SET OF TASKS ::
a) Answer these questions using the thread about a Palo Alto bike ride:
(i) What city does stumpy_steve usually ride over from?
(ii) How many miles is the round trip back to that city with the smaller loop?
(iii) From where does Dr_John ride the loop, and how often?
b) Reproduce the part of the thread about a Palo Alto bike ride between "Has anyone here" and "(Oct 11, 2005)", inclusive.
═════ ARTICLE ═════
# Good ride in Palo Alto?



## stumpy_steve (Nov 5, 2006)

I usually come from over the bridge from Fremont and do the small University-Sand Hill-Alpine-Sandhill and back, basically the clockwise route. I was looking at google maps and wanted to try the bigger loop, from Page Mill to Skyline to Portola to Sandhill, clockwise.

Has anyone here done that ride/bigger loop? Is it the dangerous area where cyclists keep getting killed? How many miles, seeing that back to Fremont with the smaller loop it's 45 mi round trip>?

I plan on doing this Saturday late morning/afternoon. Thanks in advance.


----------



## Dr_John (Oct 11, 2005)

I ride that loop in that direction from Los Altos about once per week. It's fine. When the weather's nice, watch out for the idiots on motorcycles going by at 110 mph on Skyline. Not sure how well you know the area, but Page Mill is a pretty good climb.


----------



## stumpy_steve (Nov 5, 2006)
═════ MATERIAL ═════
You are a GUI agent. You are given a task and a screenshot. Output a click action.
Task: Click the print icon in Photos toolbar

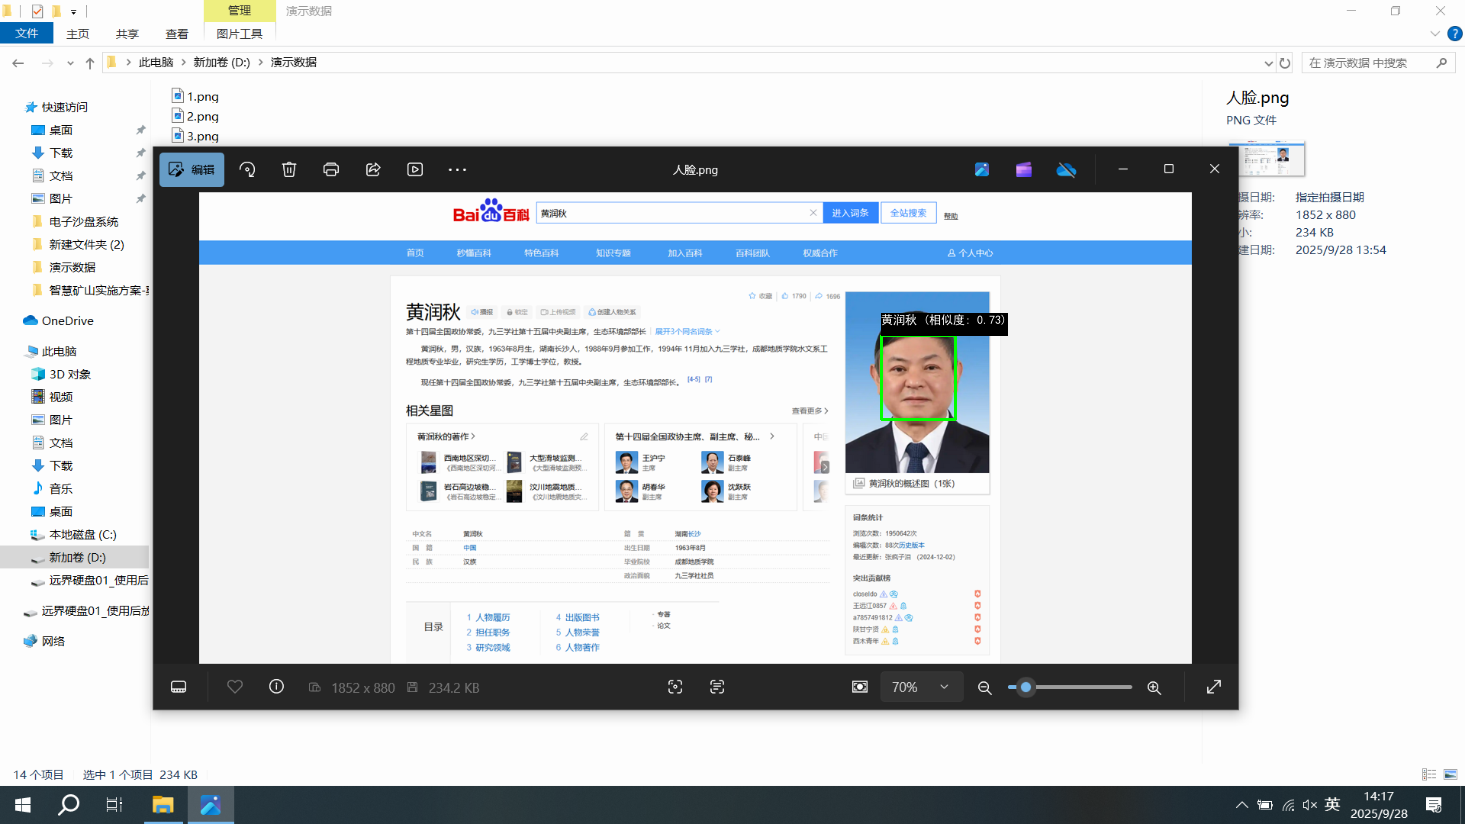331,170
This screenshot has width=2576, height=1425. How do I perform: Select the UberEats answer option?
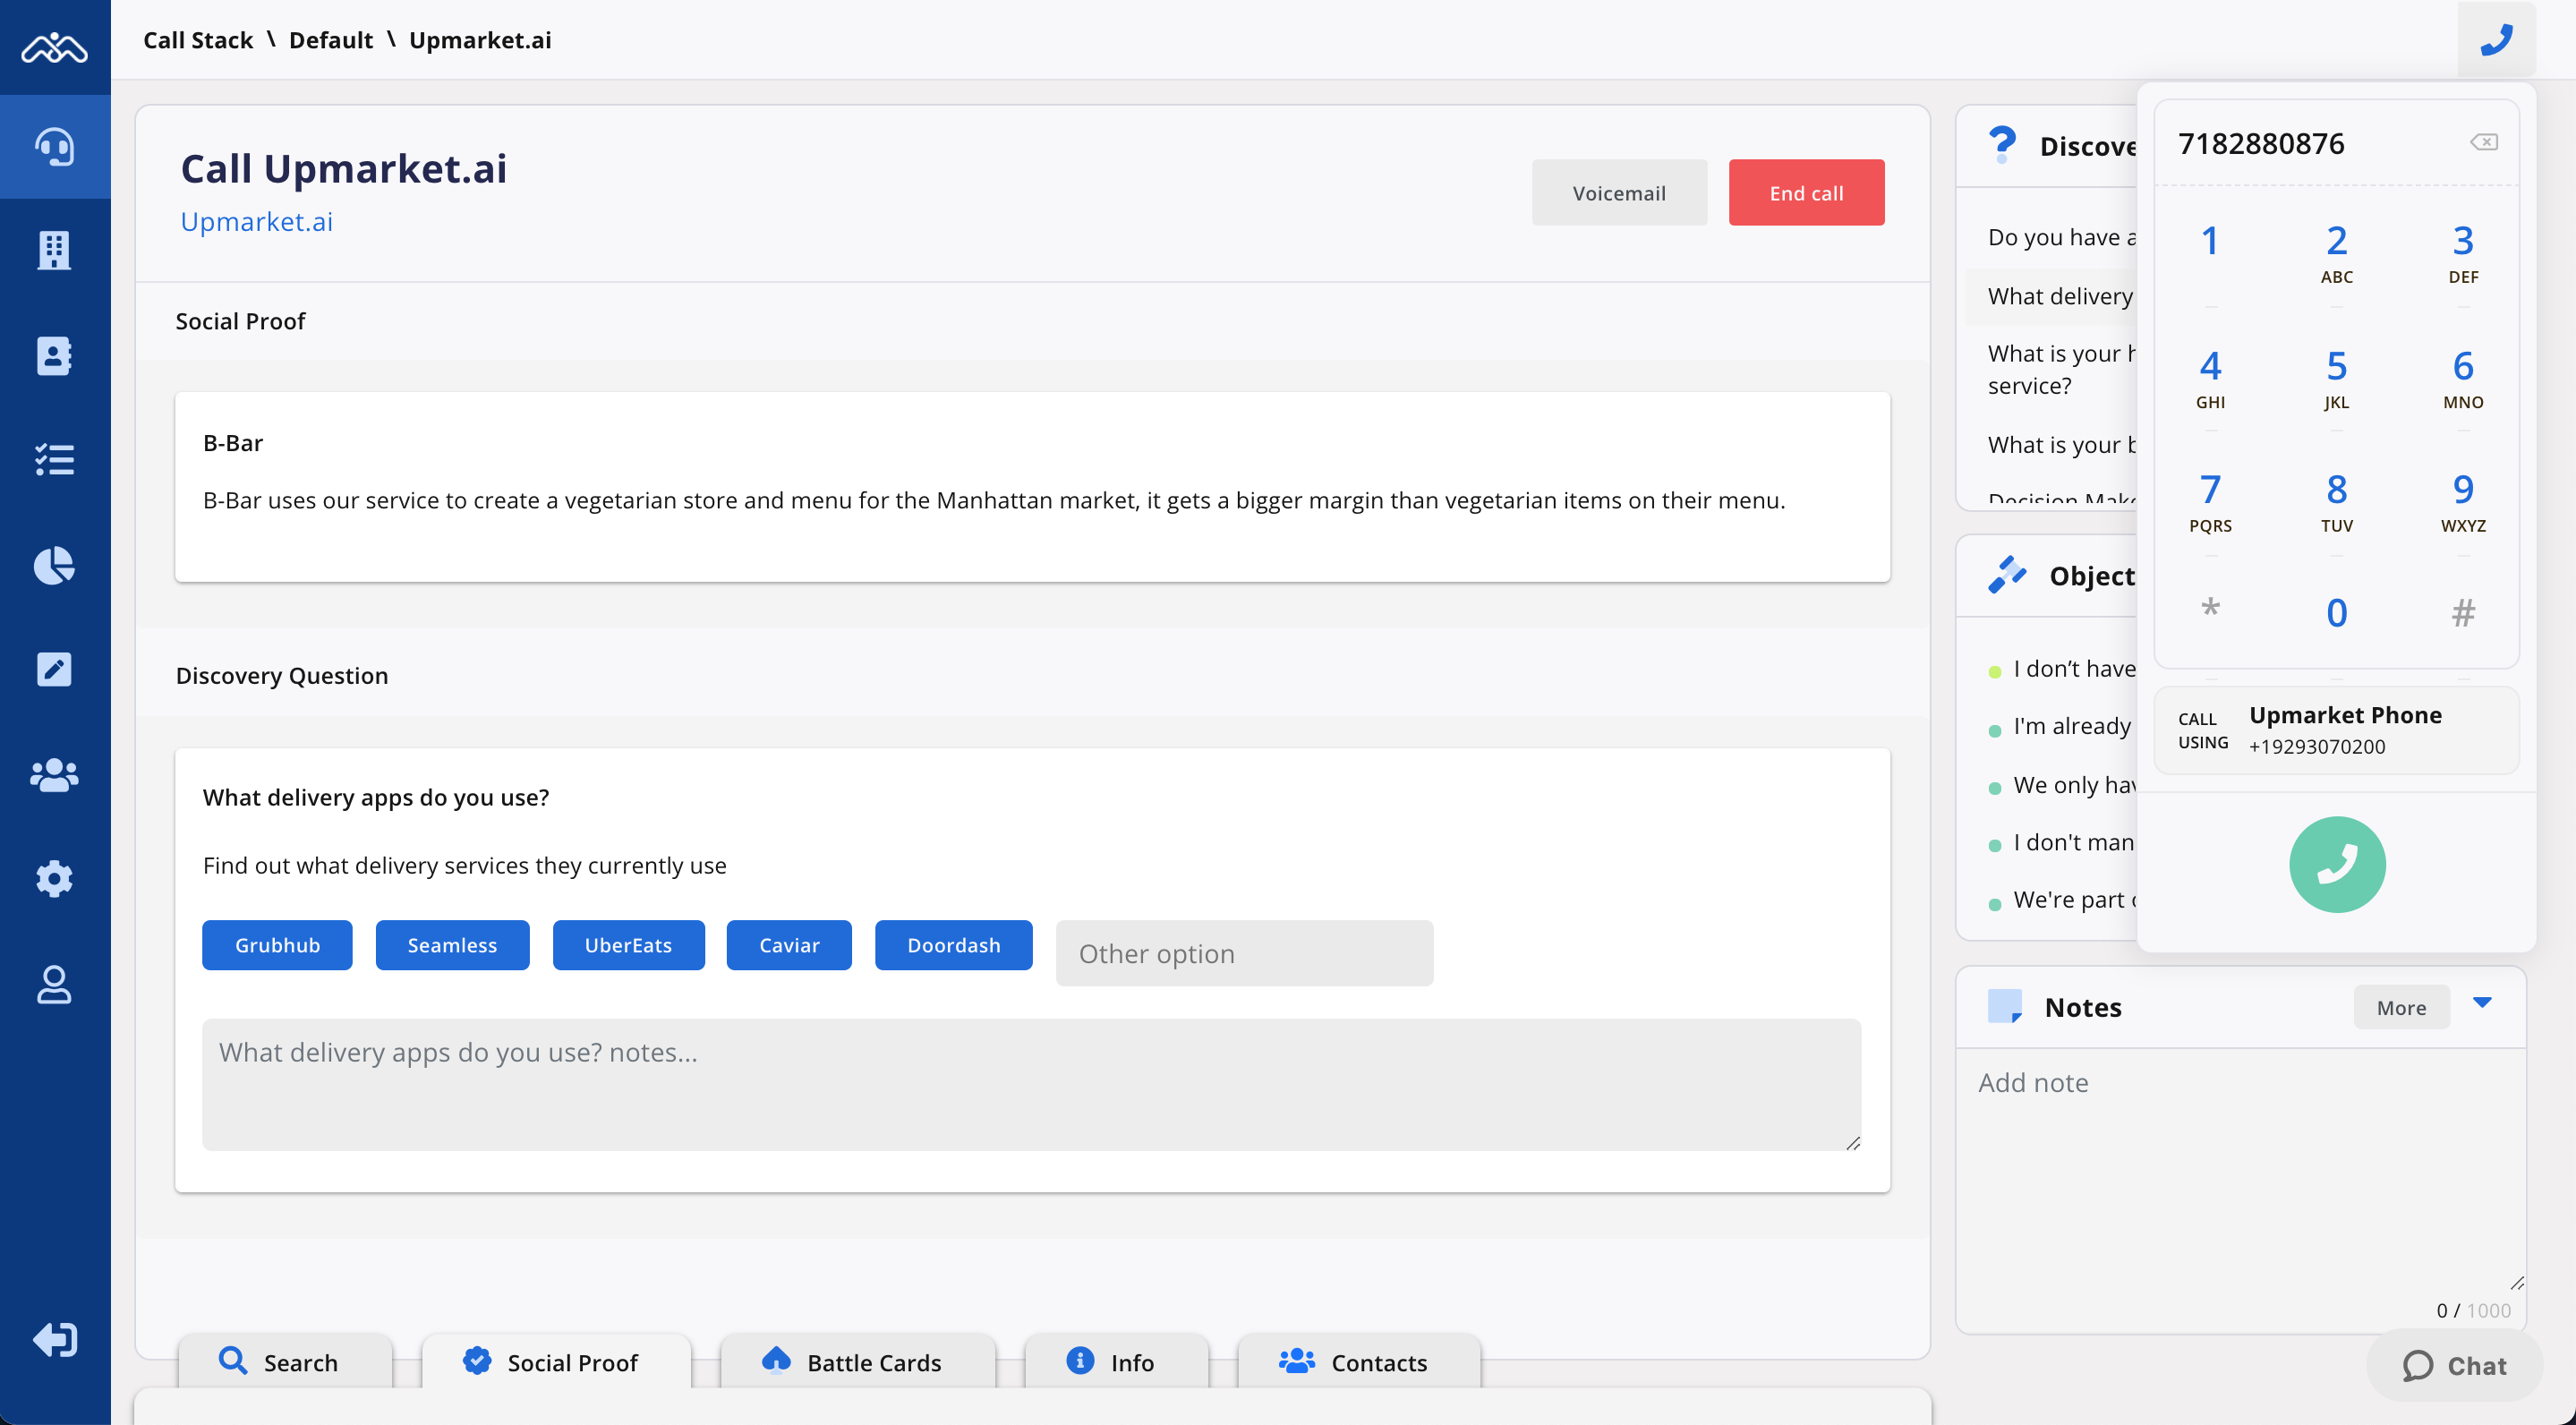[x=628, y=945]
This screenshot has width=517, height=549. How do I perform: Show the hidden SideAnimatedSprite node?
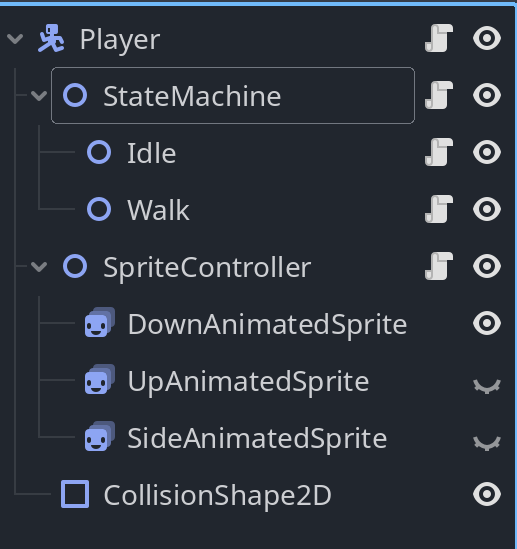(487, 443)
═════
FINAL RESULTS ::
a)
(i) Fremont
(ii) 45 miles
(iii) From Los Altos, about once per week

b)
Has anyone here done that ride/bigger loop? Is it the dangerous area where cyclists keep getting killed? How many miles, seeing that back to Fremont with the smaller loop it's 45 mi round trip>?

I plan on doing this Saturday late morning/afternoon. Thanks in advance.


----------



## Dr_John (Oct 11, 2005)